The World Health Organization was founded on the principle that all people should be able to realise their right to the highest possible level of health. For more than seven decades, “health for all” has been WHO’s guiding vision. It’s also the impetus behind the current worldwide drive to support countries in moving towards Universal Health Coverage (UHC). This means ensuring that everyone, everywhere can access essential quality health services without facing financial hardship. “Universal” in UHC means “for all”without discrimination, leaving no one behind. Everyone, everywhere has a right to benefit from health services they need without falling into poverty when using them.

Time and again, experience has illustrated that UHC can be achieved only when political will and commitment is strong. So in the 70th anniversary year, WHO has called on world leaders to live up to the pledges they made when they agreed on the Sustainable Development Goals in 2015, and commit to concrete steps to advance the health of all people.
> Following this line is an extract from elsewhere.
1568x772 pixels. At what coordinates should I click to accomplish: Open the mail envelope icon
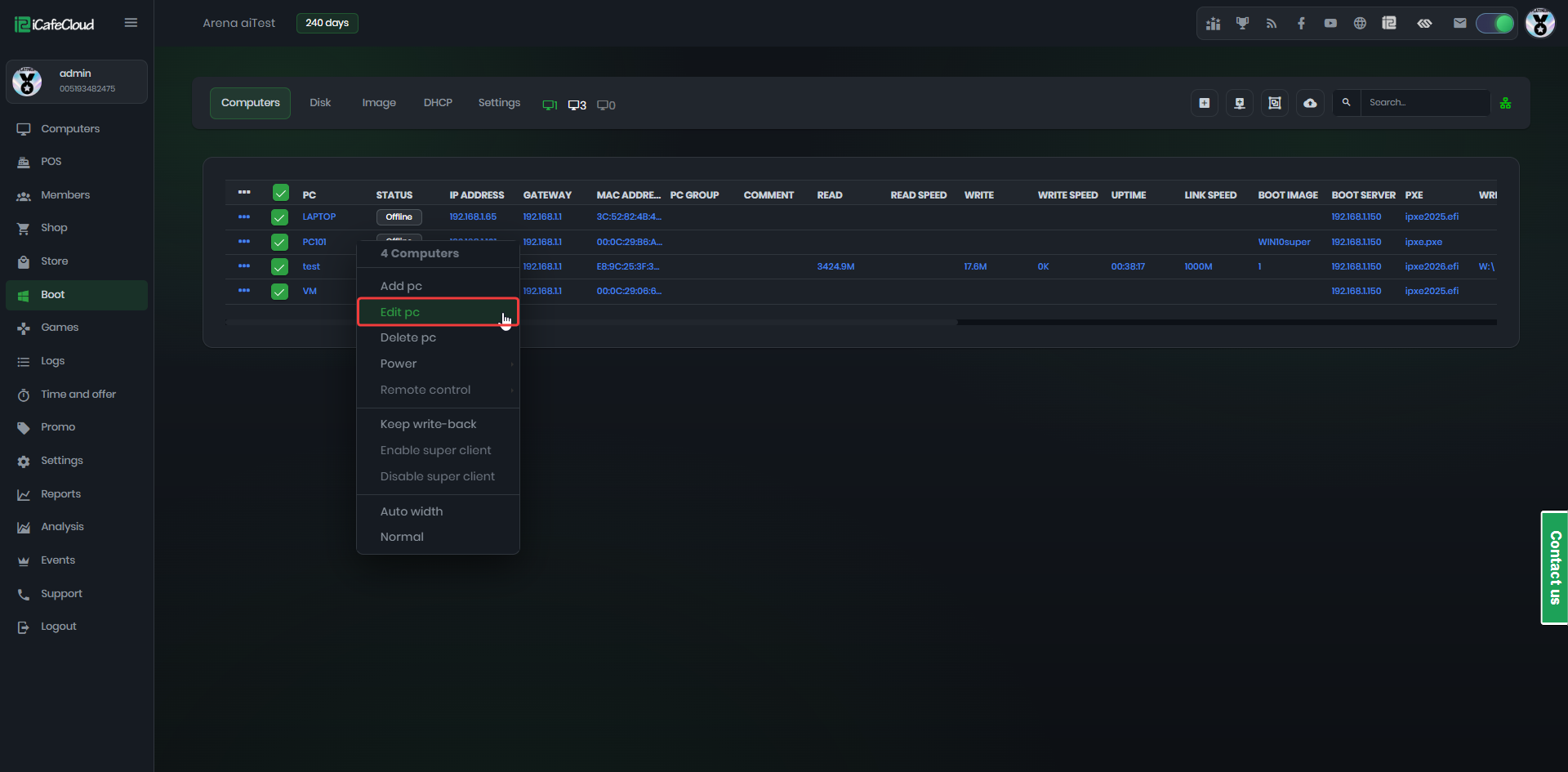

Countries that invest in UHC make a sound investment in their human capital. In recent decades, UHC has emerged as a key strategy to make progress towards other health-related and broader development goals. Access to essential quality care and financial protection not only enhances people’s health and life expectancy, it also protects countries from epidemics, reduces poverty and the risk of hunger, creates jobs, drives economic growth and enhances gender equality.

Some countries have already made significant progress towards universal health coverage. Uzbekistan, the United Arab Emirates, Trinidad and Tobago, Switzerland, Sweden, Seychelles, Russia, Peru, Norway, New Zealand, Monaco, Luxembourg, Israel, Greece, Germany, France, Denmark, Australia and many others have universal healthcare in place for their citizens. But half the world’s population is still unable to obtain the health services they need. If countries are to achieve the SDG target, one billion more people need to benefit from UHC by 2023.
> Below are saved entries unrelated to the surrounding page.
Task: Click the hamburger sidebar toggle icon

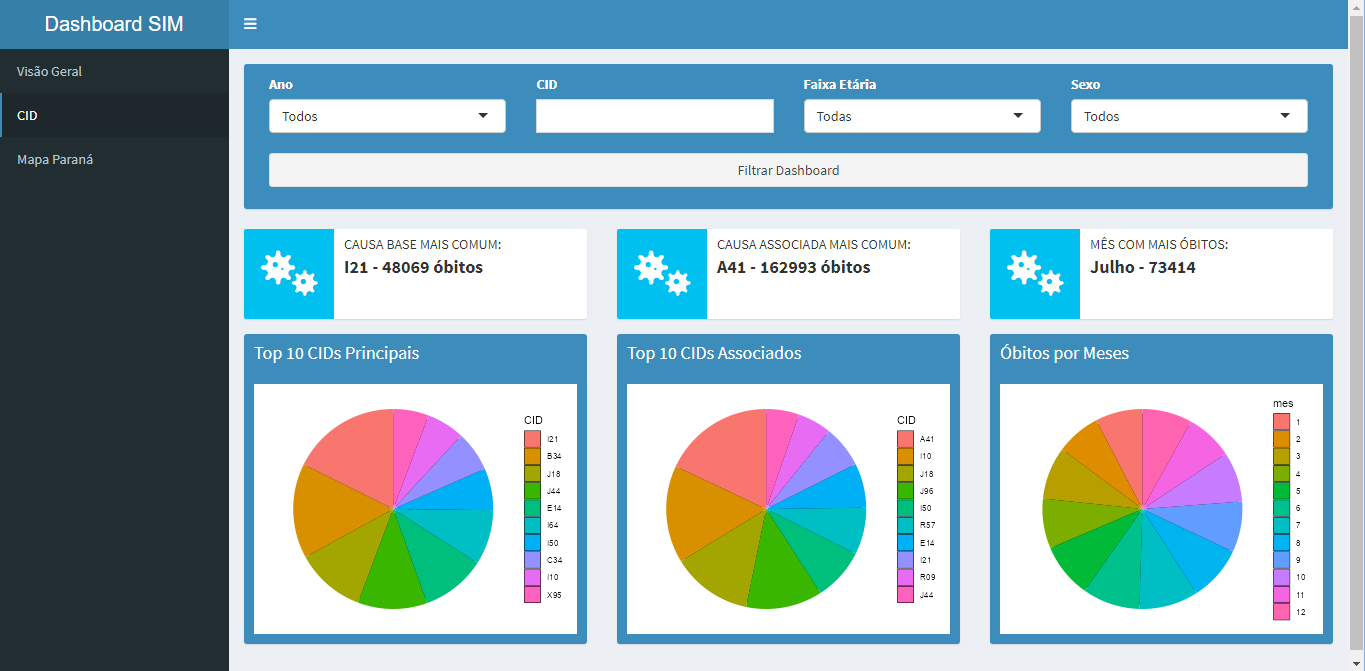Action: [250, 24]
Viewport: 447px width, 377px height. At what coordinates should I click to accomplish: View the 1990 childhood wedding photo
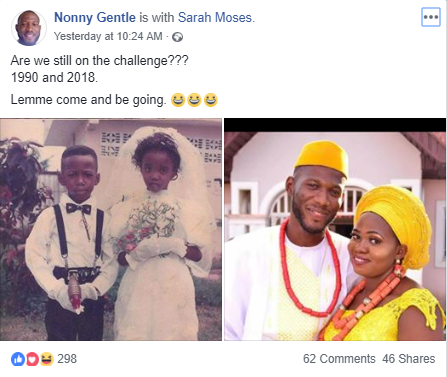coord(111,229)
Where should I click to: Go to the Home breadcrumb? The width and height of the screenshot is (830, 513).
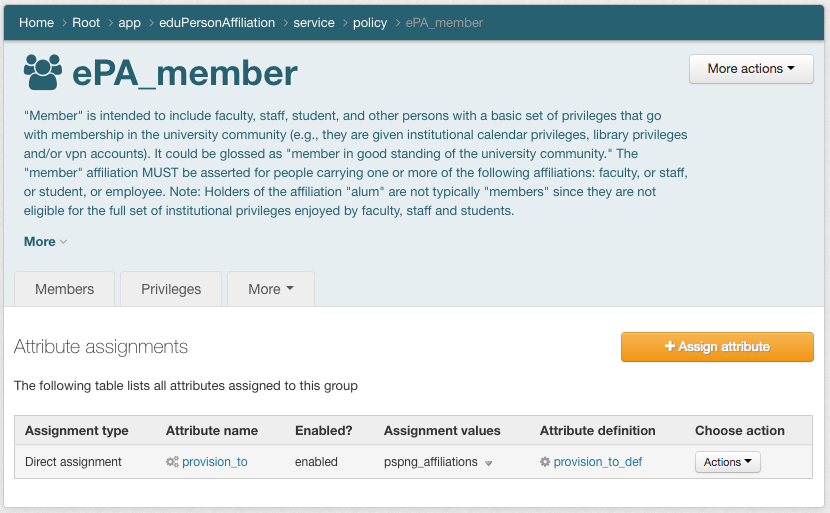(x=36, y=22)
World Health Day shines a spotlight on the need for UHC – and the advantages it can bring. Throughout 2018, WHO aims to inspire, motivate and guide UHC stakeholders to make commitments towards UHC. Firstly, inspiring  by highlighting policy-makers’ power to transform the health of their nation, framing the challenge as exciting and ambitious, and inviting them to be part of the change; secondly, motivating by sharing examples of how countries are already progressing towards UHC and encouraging others to find their own path; thirdly, guiding by providing tools for structured policy dialogue on how to advance UHC domestically or supporting such efforts in other countries (e.g. expanding service coverage, improving quality of services, reducing out-of-pocket payments).

It is relevant to add here that the World Health Organization has launched many other global health initiatives, including World Tuberculosis Day, World Immunization Week, World Malaria Day, World No Tobacco Day, World Blood Donor Day, World Hepatitis Day, World AIDS Day and World Antibiotic Awareness Week. In 1953, the National Citizens’ Committee of the World Health Organization declared public health to be vital to peace throughout the world. According to the New York Times, the committee noted that it was “in our own interests to eliminate the conditions that cause ill health, poverty and unrest, for these, in turn, are the breeding grounds of communism.”
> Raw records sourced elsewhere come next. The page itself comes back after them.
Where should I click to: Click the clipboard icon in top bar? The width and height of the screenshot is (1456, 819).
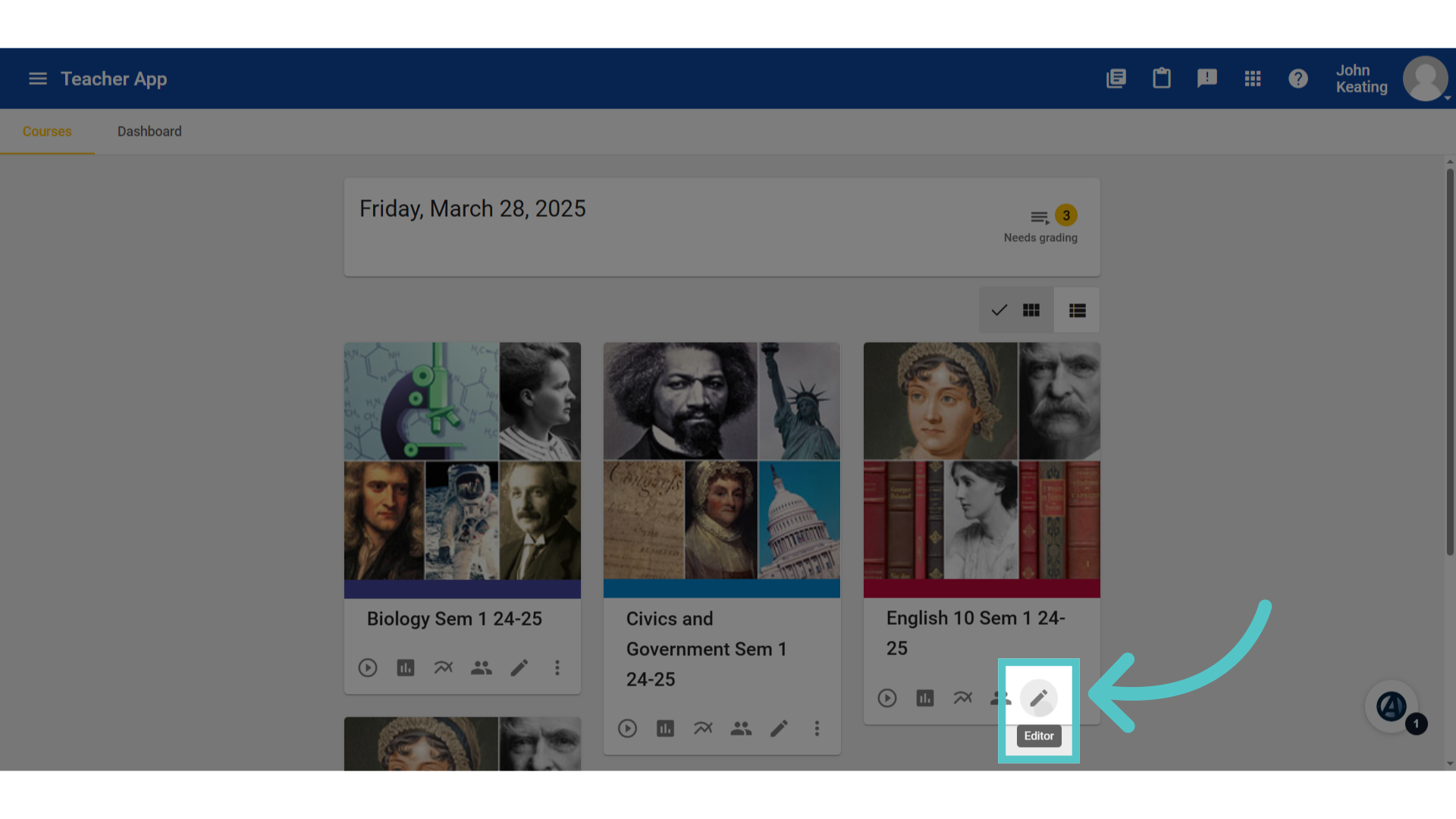point(1162,78)
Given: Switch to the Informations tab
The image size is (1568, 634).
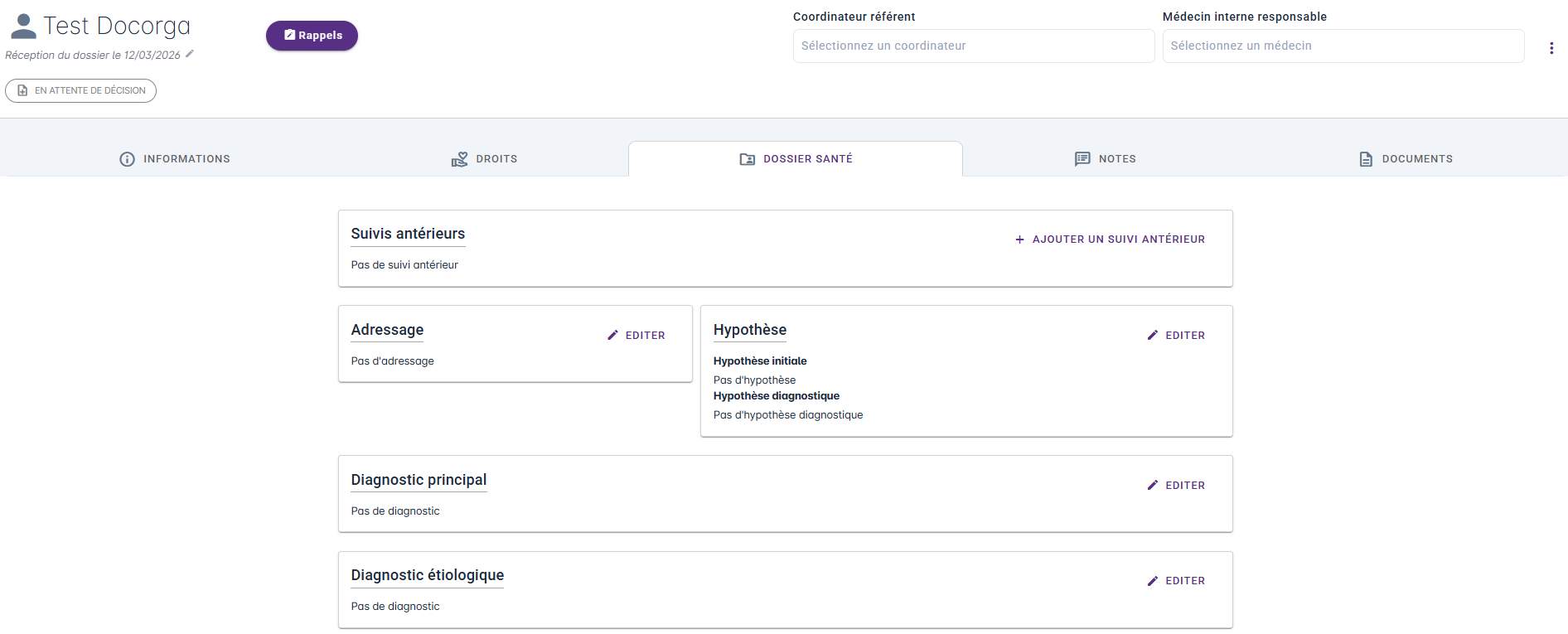Looking at the screenshot, I should coord(175,159).
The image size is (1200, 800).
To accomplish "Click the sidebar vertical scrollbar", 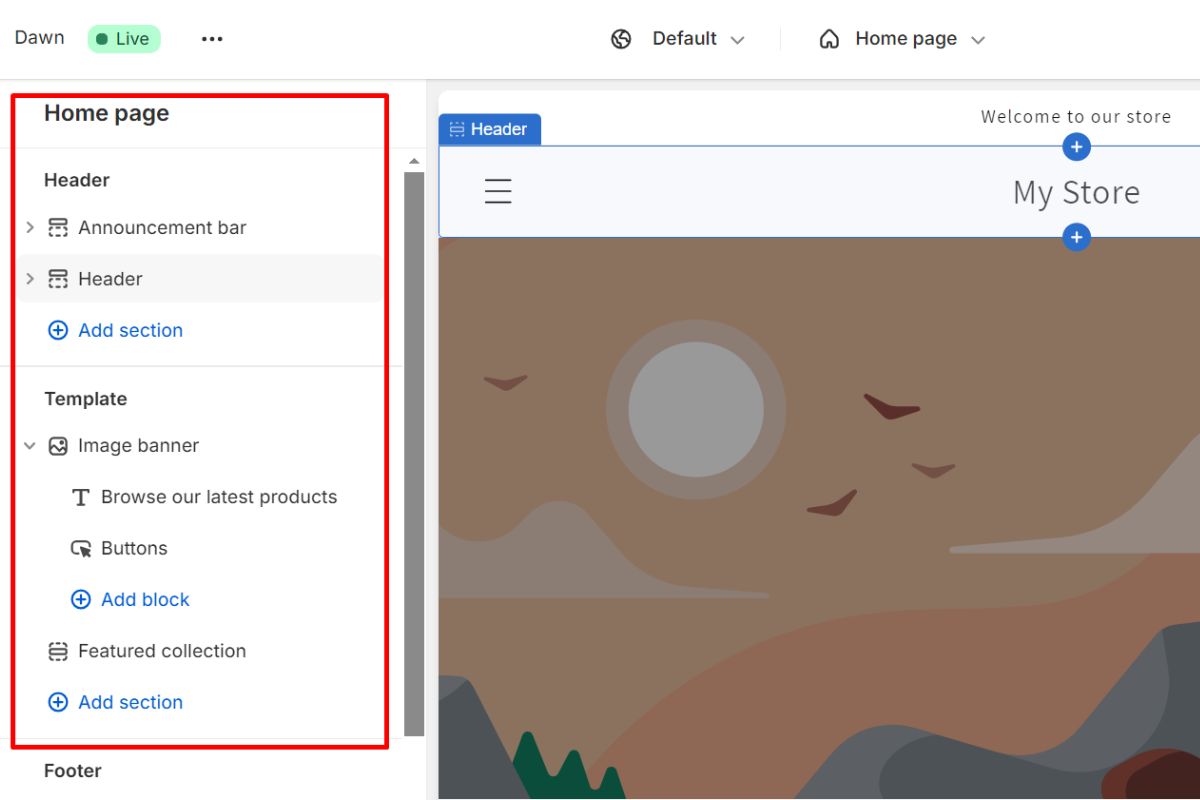I will pos(414,450).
In April 1963, then-President John F. Kennedy took on hunger. In a message to mark the World Health Organization’s 15th anniversary, he said, “Let us dedicate World Health Day—April 7—to the proposition that we will have a world where every man, woman and child shall have enough to eat.”  Also in 1963, the World Health Organization tried to find the first baby vaccinated against tuberculosis. He was vaccinated on July 1, 1921, in Paris, and the organization hoped “to demonstrate that a vaccinated baby can grow into a healthy adult” even if surrounded by family members who were sick.

In 1977, the World Health Organization marked World Health Day with a vaccination drive to immunize children against six diseases: diphtheria, measles, polio, tetanus, tuberculosis and whooping cough. Smoking was banned in 1987 at the World Health Organization in Geneva to mark World Health Day. At that time, non-smokers made up more than two-thirds of the 1,300 staffers at the Geneva headquarters.

In the Eastern Mediterranean Region (EMR), where Pakistan also falls, 40% of health expenditure comes directly from people’s pockets; people on low incomes and without social protection are the hardest hit. As many as 55.5 million people across the region face financial hardship as a result of out-of-pocket health expenditure; and as many as 7.7 million are pushed into poverty due to these costs. In some countries of the region, out-of-pocket payments for health services account for over 70% of total national spending on health.